(Extracted data entries)
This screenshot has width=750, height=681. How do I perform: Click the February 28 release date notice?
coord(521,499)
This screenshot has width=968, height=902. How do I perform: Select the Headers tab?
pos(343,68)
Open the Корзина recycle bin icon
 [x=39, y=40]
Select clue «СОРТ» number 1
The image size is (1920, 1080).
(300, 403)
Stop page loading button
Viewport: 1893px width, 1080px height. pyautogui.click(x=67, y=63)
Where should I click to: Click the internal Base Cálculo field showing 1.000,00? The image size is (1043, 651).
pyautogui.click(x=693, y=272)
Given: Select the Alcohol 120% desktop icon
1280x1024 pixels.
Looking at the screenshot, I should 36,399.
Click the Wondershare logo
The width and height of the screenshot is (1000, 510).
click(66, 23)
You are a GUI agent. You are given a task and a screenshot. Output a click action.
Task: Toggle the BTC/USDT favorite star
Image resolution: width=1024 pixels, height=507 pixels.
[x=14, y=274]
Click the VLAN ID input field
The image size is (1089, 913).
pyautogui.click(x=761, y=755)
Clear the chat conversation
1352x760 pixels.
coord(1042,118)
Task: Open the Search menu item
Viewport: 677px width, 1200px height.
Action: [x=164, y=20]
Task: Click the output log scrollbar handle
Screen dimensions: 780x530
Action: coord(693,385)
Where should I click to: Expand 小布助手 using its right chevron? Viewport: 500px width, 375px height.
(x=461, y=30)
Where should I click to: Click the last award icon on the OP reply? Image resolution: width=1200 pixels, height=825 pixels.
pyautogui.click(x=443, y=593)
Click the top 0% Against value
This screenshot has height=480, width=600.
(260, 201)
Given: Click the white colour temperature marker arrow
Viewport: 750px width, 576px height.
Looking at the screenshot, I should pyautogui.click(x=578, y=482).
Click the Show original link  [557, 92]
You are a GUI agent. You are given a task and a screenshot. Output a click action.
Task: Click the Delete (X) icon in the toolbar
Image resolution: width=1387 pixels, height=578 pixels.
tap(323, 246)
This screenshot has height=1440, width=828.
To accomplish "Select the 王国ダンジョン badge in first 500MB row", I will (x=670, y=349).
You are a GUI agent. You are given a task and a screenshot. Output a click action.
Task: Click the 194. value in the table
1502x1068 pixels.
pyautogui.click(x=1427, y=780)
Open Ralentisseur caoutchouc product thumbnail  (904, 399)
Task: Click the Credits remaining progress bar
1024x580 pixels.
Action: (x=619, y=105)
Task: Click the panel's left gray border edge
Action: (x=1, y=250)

> **Task objective**:
From the records above, return each line that has the string "value".

> **Completed task**:
Click the top 0% Against value
Task: Click the 194. value in the table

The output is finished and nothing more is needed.